La Russia adotta un regime di cambio controllato, “che ha rafforzato il rublo a fronte del clima di profonda sfiducia che lo aveva colpito subito dopo l’inizio della invasione della Ucraina e le sanzioni comminate dagli Usa e dalla Unione europea, quando si registrò un crollo violento: dai 77 rubli per 1 dollaro dell’11 febbraio del 2022 si arrivò a 134 rubli l’11 marzo. Le misure di emergenza volte ad assicurare la tenuta della valuta russa ebbero successo: il rublo riuscì a rivalutarsi fino a raggiungere quota 54 il 24 giugno 2022 e poi tendere ad una lenta ma incessante svalutazione, fino ad arrivare al cambio di 100 rubli per 1 dollaro lo scorso 10 agosto, data a partire dalla quale la Banca centrale russa aveva già annunciato che non avrebbe più acquistato valuta straniera.Mentre nel primo periodo le misure di emergenza erano riuscite ad evitare il caos ed a rimediare al crollo del rublo, è stato successivamente necessario pilotarne il cambio in modo da stabilizzare il mercato con l’obiettivo di farlo scivolare ad un livello tale da massimizzare i proventi in rubli derivanti dalle esportazioni di prodotti petroliferi e di scoraggiare le importazioni”.

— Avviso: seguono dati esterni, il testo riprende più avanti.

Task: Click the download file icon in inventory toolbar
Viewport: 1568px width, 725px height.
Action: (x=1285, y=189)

“Se un rublo forte rende infatti conveniente continuare a comprare all’estero, anziché cominciare ad investire all’interno per sostituire le importazioni, un rublo debole aiuta le esportazioni: una necessità assoluta, vista la rinuncia dei paesi europei a continuare ad approvvigionarsi per l’energia dalla Russia e considerato il tetto di 60$ al barile per il petrolio della Russia che è stato imposto in sede G7 per plafonare gli introiti di Mosca. La Russia deve cercare di trovare nuovi compratori per le sue esportazioni e mantenere il più possibile alti i proventi in rubli che ne derivano: poiché i prezzi internazionali delle materie prime, ivi comprese quelle energetiche, sono fissati in dollari, e non potendo incidere più di tanto su queste quotazioni, la Russia ha interesse a svalutare la propria moneta sul dollaro, perché in questa maniera aumenta gli introiti di bilancio che vengono pagati in rubli e che derivano dalle royalty imposte sulle esportazioni”.

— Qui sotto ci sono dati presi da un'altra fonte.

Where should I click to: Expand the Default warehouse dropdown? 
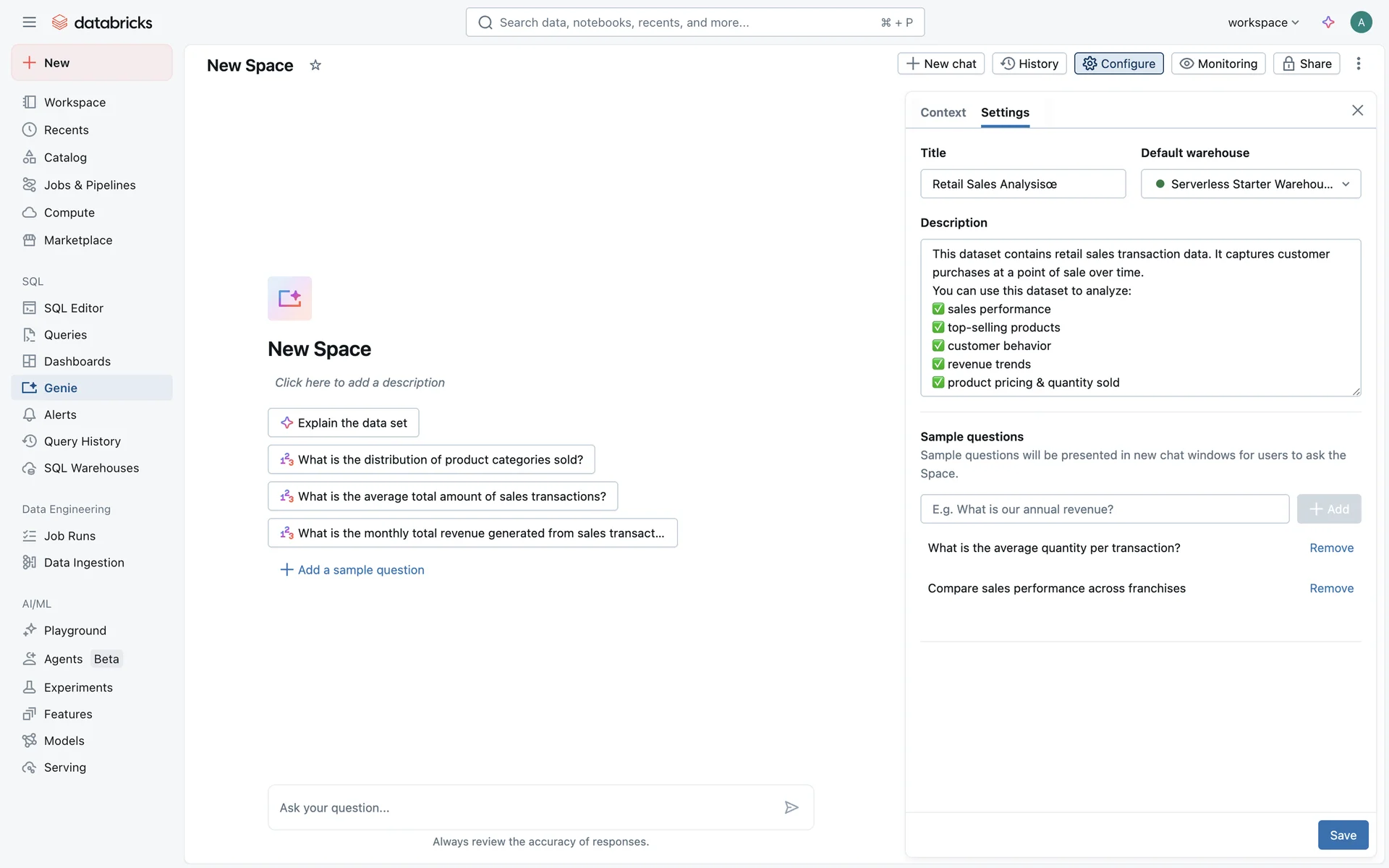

“Il 9 agosto scorso, la Banca centrale russa ha annunciato che a partire dal giorno successivo e fino alla fine dell’anno in corso non avrebbe più effettuato acquisti di moneta straniera, ed era ovvio che il mercato avrebbe reagito facendo cadere il valore del rublo, visto che non ci sarebbero più stati gli acquisti della Banca centrale a determinarne indirettamente il valore: poiché fino ad allora aveva comprato valuta straniera, aveva fissato il valore di questa moneta rispetto a quella russa. Il rublo si è dunque svalutato, arrivando il 14 agosto a quota 102,25 per 1 dollaro, per poi riprendere quota e risalire al cambio di 94 rubli per 1 dollaro il 16 agosto rispondendo positivamente alla decisione della stessa Banca centrale russa di aumentare di 3,5 punti percentuali il tasso ufficiale di sconto, portandolo al 12%. L’effetto cui si tende è duplice: scoraggiare le importazioni, rendendole più costose, agevolare le esportazioni rendendole più a buon mercato per i compratori e contemporaneamente aumentare gli introiti fiscali per quelle contrattate in dollari sulla base dei listini internazionali che quotano le merci in dollari.
A fronte di un livello di inflazione che in Russia è attualmente in crescita, visto che il tasso annuo del 4,4% tende ad arrivare al 7,6% sulla base della tendenza degli ultimi tre mesi, la svalutazione del rublo comporta per un verso la prospettiva di un aumento dei prezzi delle importazioni ma rende contemporaneamente più conveniente la produzione interna.
Allo stesso tempo, un tasso di sconto così elevato indirizza gli investimenti finanziari all’interno piuttosto che all’estero.”